[Saved data entries]
──────────────────────────────

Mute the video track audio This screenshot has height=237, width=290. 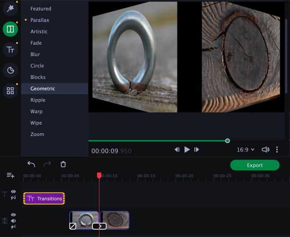13,221

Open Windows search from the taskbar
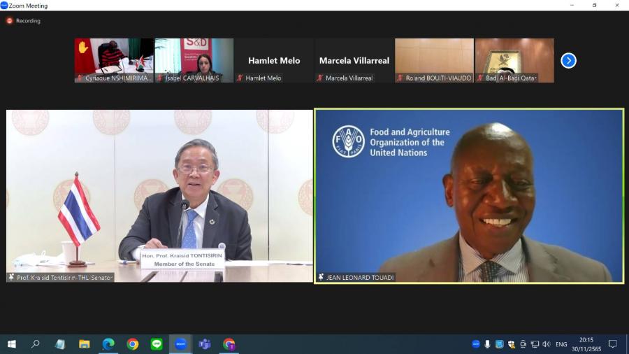36,344
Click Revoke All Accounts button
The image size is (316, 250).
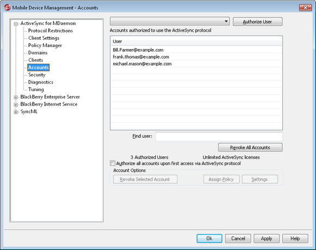(x=250, y=148)
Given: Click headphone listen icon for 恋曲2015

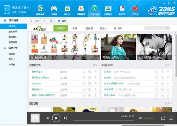Looking at the screenshot, I should (84, 84).
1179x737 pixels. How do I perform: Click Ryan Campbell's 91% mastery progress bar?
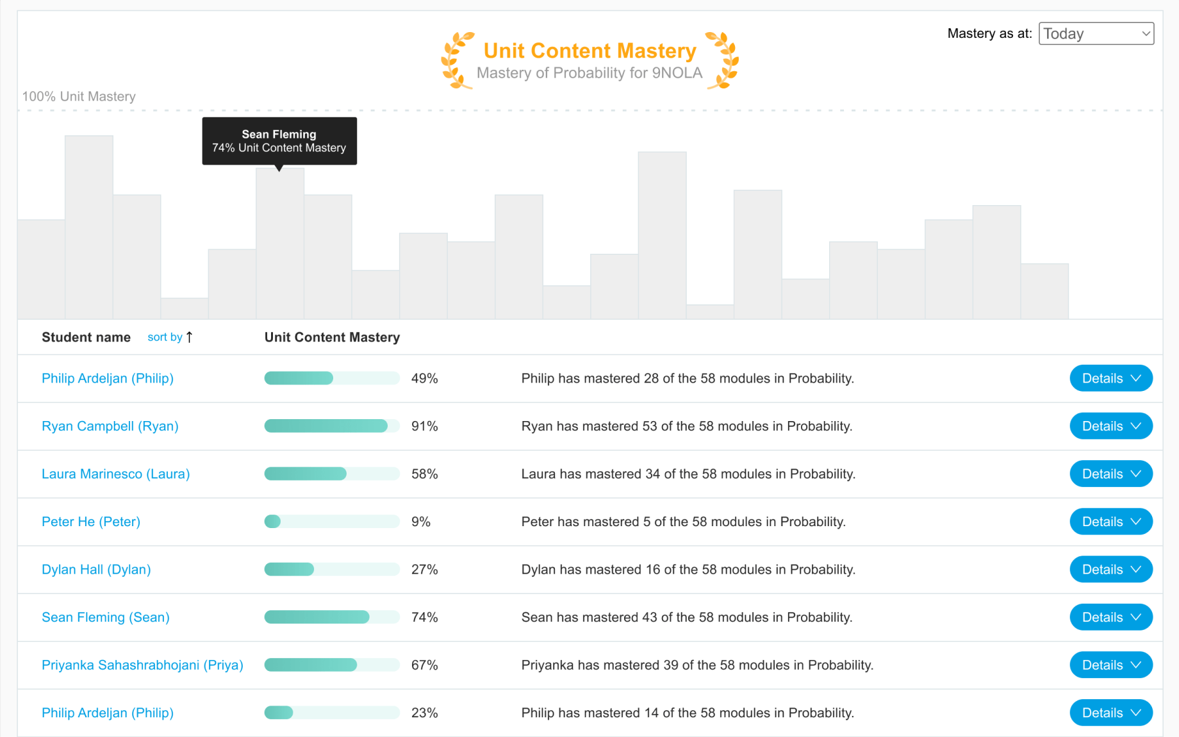pyautogui.click(x=332, y=426)
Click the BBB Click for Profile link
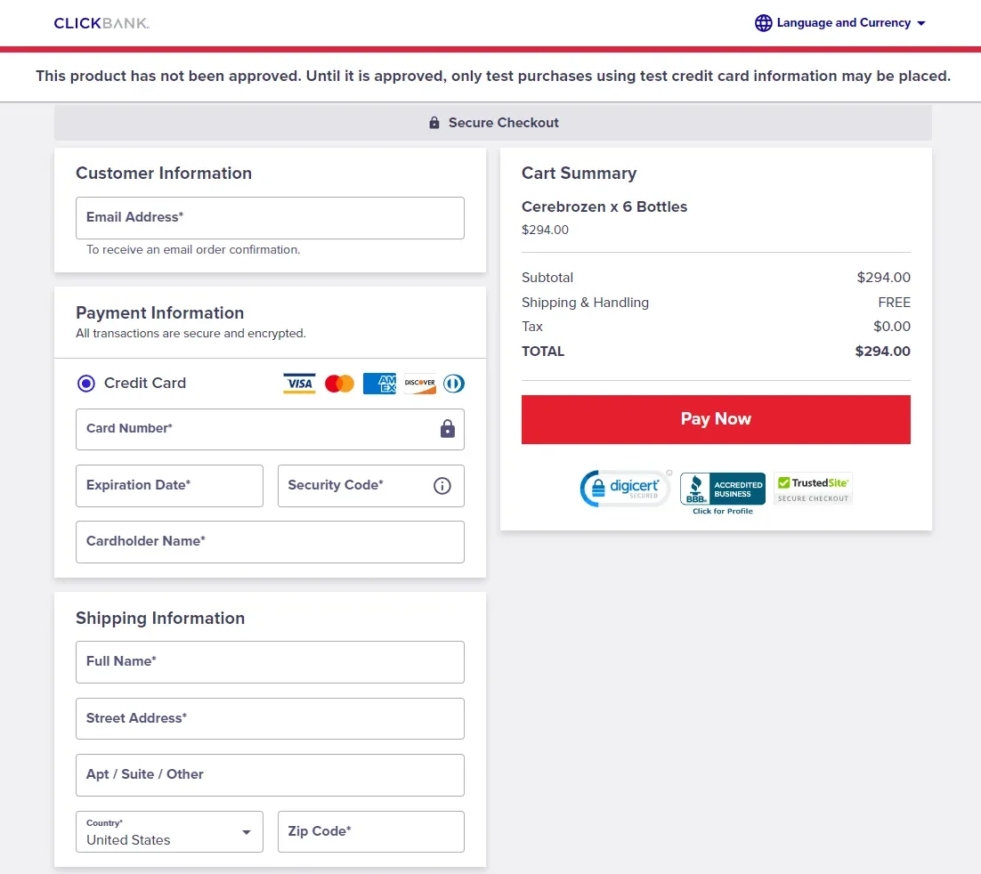981x874 pixels. pyautogui.click(x=722, y=509)
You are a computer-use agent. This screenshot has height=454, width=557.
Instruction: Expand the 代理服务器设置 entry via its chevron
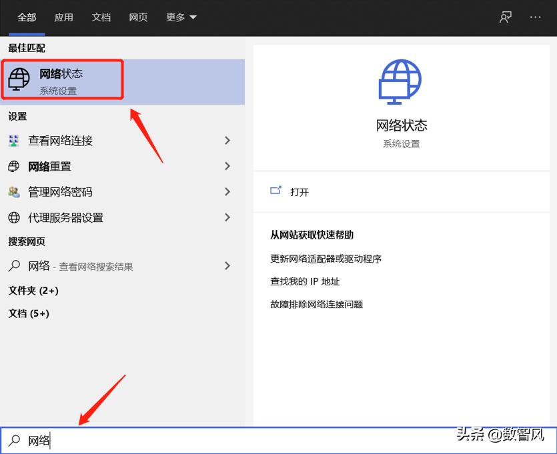click(x=227, y=217)
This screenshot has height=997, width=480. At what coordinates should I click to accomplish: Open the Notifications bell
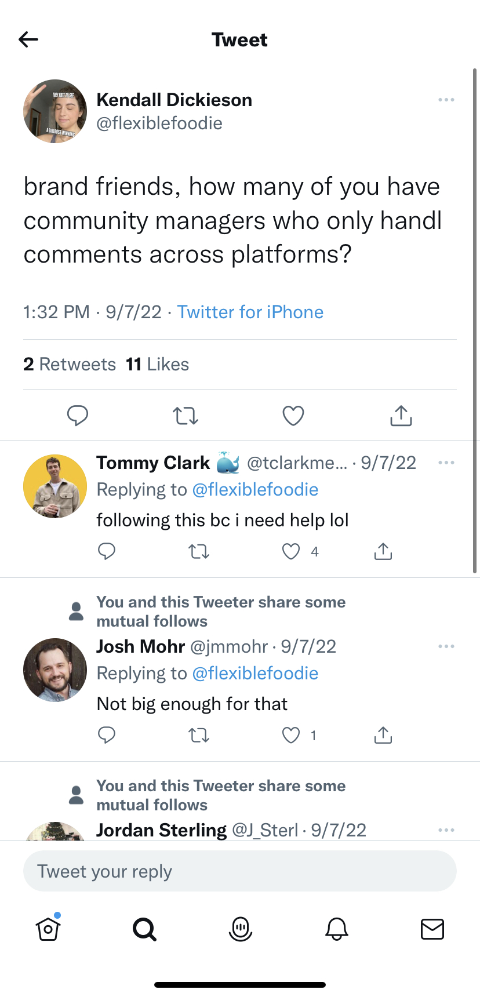336,929
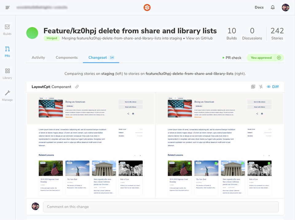Screen dimensions: 295x220
Task: Open the user avatar menu
Action: (x=285, y=7)
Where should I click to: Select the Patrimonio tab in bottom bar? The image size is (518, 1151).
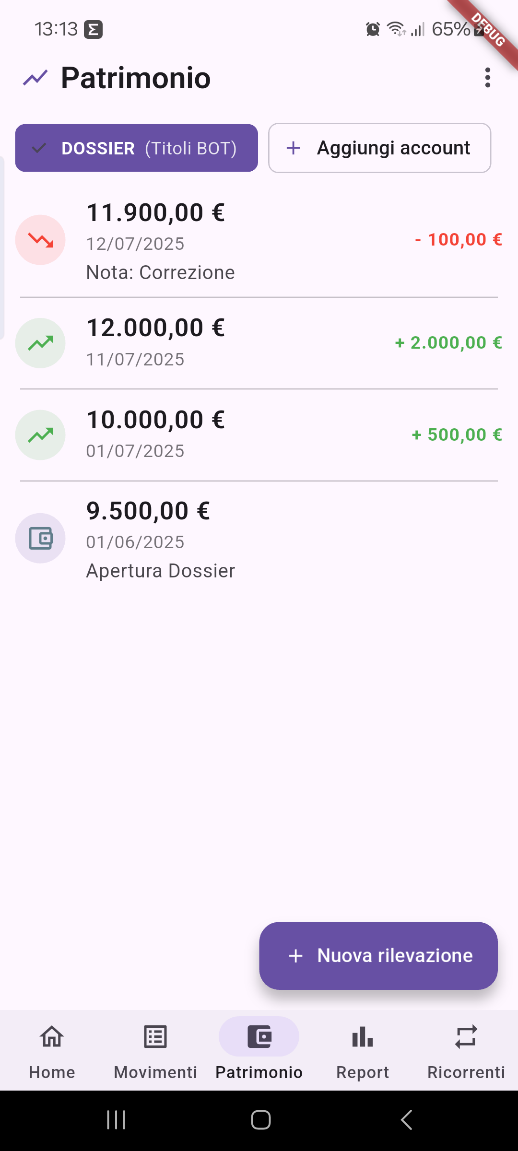[259, 1051]
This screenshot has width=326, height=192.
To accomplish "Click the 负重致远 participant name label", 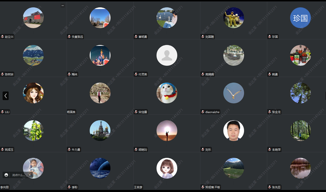I will pos(77,37).
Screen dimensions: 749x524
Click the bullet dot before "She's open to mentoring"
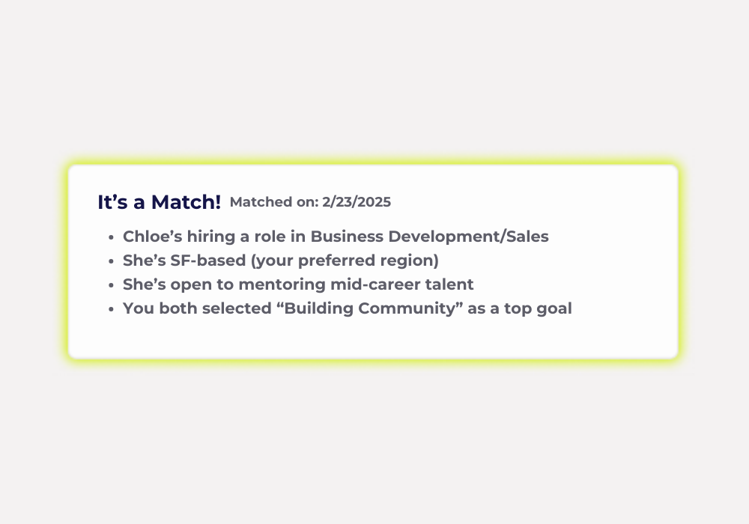point(112,284)
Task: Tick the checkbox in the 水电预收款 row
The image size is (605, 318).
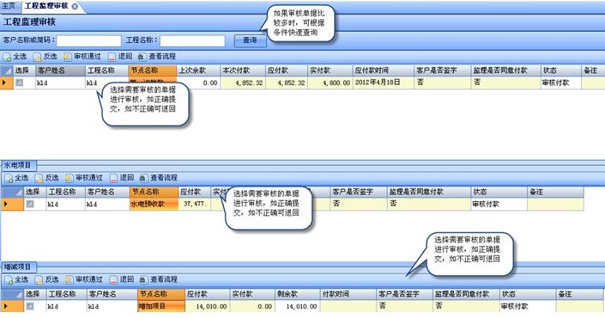Action: point(30,204)
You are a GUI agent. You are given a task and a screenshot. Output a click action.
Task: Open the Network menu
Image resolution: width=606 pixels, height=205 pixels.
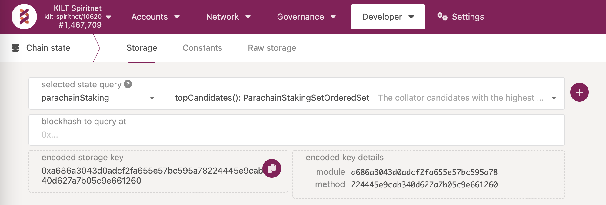click(x=228, y=17)
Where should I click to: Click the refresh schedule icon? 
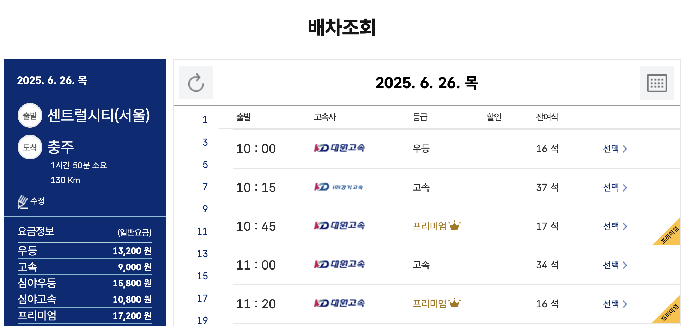tap(196, 83)
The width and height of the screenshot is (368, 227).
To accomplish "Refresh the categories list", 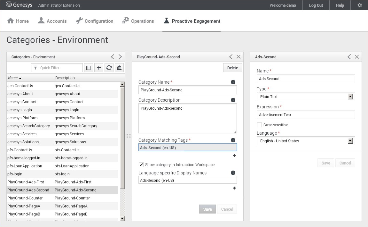I will tap(109, 68).
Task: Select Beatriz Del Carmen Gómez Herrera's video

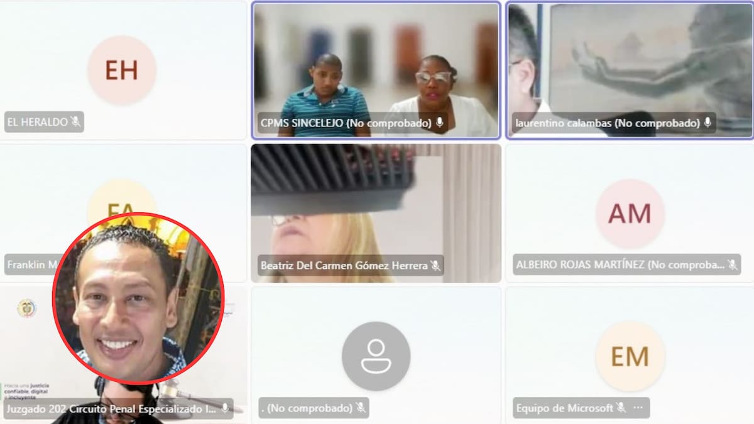Action: [x=376, y=207]
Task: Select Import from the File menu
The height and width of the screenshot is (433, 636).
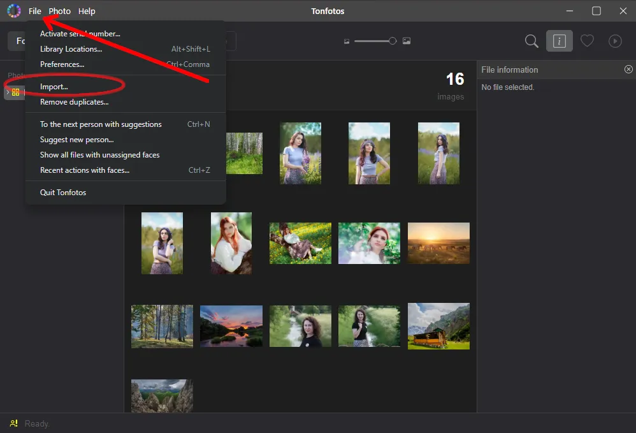Action: tap(54, 86)
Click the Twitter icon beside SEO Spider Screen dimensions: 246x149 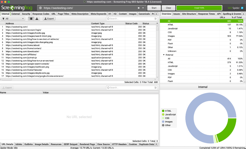click(x=242, y=8)
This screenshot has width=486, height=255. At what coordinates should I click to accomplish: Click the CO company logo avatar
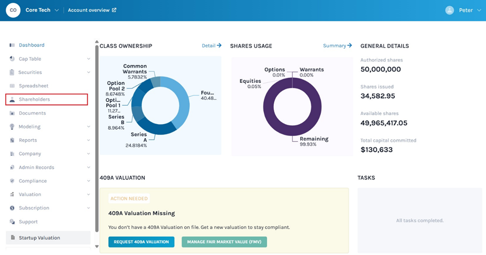(13, 10)
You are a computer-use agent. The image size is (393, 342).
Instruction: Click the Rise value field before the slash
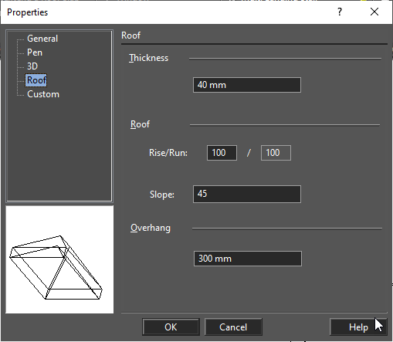[222, 153]
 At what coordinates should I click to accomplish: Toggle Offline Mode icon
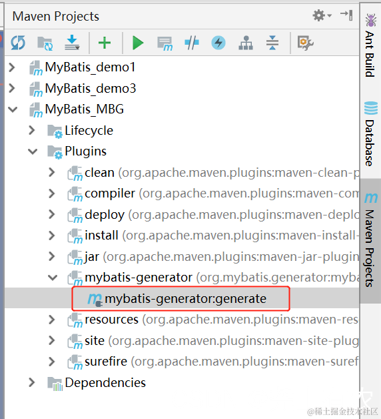click(x=192, y=43)
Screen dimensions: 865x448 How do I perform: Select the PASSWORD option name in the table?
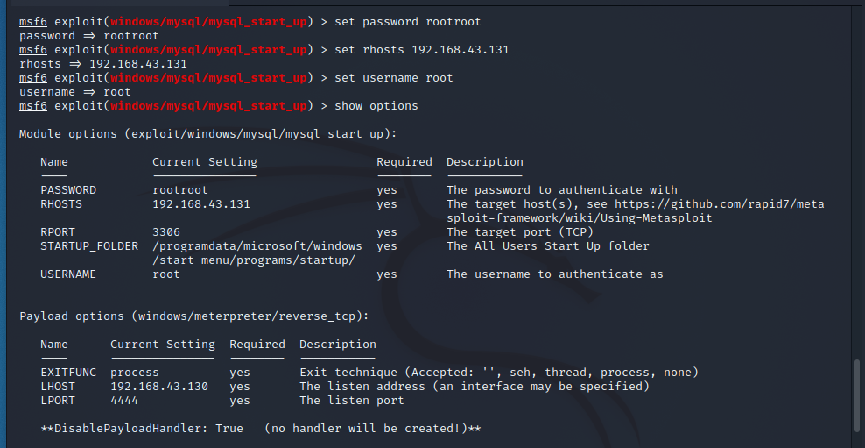point(68,190)
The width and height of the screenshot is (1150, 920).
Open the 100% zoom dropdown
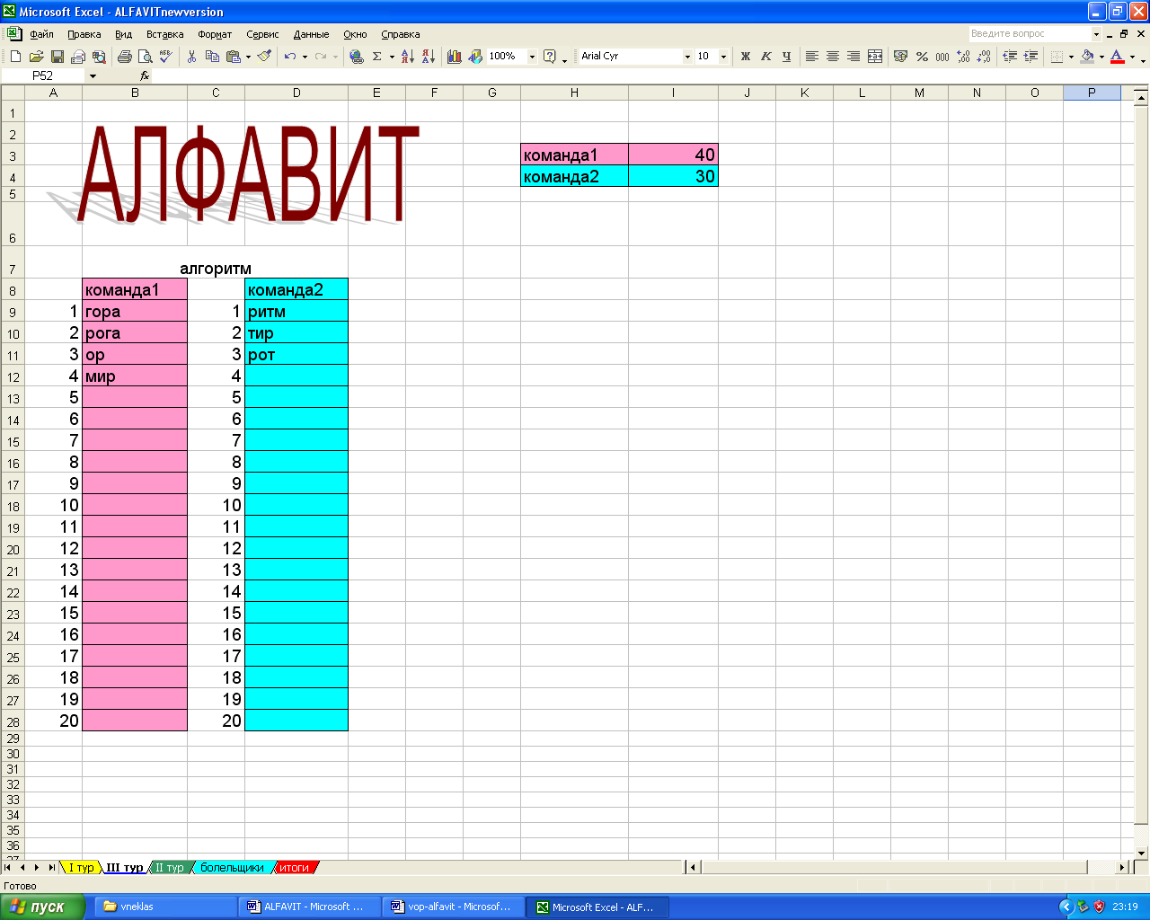click(532, 57)
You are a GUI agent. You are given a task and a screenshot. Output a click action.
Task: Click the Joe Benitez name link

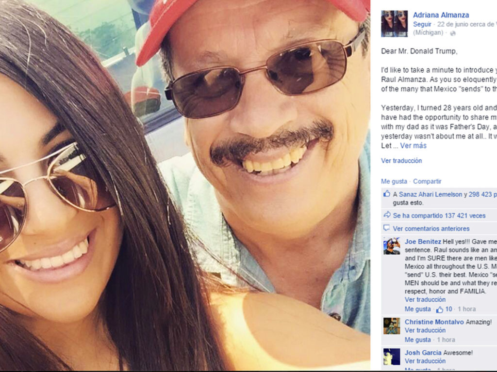pos(423,242)
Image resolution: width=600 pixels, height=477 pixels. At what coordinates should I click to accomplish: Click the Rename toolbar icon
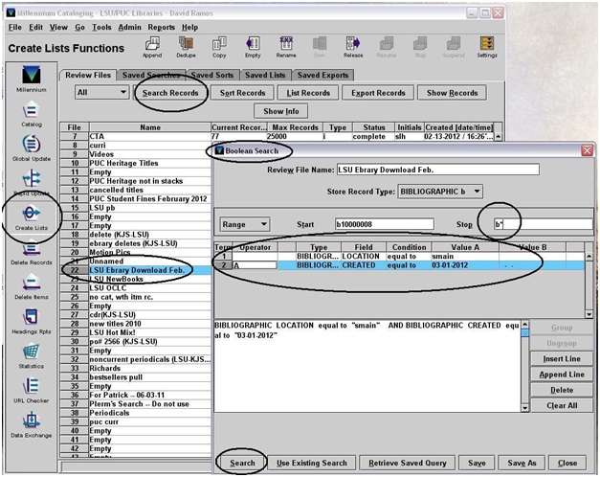285,48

──────────────────────────────

REQUIRED ACTION: Every line above with the word "computer" is to be copied out.

TASK RESPONSE:
You are a computer-use agent. This screenshot has height=454, width=557.
You are a computer-use agent. The image size is (393, 342).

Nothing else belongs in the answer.